> _Exercise prompt_
Rewrite the stretch of the listing from its start through the line containing "[x=268, y=7]", changing "window" to "application" and leaving everything else unchanged.

> _Element and text position data_

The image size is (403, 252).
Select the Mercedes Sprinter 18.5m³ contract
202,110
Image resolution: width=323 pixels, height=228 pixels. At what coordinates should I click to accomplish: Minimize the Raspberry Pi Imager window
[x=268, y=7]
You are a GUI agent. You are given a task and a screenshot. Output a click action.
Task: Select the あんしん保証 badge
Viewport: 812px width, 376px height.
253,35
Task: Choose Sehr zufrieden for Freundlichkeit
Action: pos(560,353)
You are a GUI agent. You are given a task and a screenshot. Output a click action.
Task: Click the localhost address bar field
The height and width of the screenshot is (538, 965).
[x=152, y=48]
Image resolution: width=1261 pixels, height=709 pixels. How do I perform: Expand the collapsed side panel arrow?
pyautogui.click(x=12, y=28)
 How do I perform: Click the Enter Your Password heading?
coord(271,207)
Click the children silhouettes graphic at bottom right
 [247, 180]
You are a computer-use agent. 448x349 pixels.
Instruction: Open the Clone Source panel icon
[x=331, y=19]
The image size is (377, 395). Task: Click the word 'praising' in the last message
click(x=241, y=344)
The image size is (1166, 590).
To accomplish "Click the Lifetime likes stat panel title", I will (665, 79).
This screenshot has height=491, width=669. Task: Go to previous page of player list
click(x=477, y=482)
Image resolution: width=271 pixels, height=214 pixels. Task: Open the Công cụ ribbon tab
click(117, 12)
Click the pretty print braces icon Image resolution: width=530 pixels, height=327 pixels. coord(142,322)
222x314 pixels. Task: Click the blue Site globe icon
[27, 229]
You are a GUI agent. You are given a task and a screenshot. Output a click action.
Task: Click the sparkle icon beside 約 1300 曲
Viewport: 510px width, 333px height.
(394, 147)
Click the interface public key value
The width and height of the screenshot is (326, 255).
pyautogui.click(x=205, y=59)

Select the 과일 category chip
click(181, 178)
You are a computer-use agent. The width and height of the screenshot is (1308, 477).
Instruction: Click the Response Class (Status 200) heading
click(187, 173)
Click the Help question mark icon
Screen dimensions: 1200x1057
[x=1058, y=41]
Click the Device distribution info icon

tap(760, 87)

> _Response_
The image size is (403, 252).
Select the Mercedes Sprinter 18.5m³ contract
202,110
Image resolution: width=323 pixels, height=228 pixels. At what coordinates should I click to accomplish: Minimize the Raspberry Pi Imager application
[x=268, y=7]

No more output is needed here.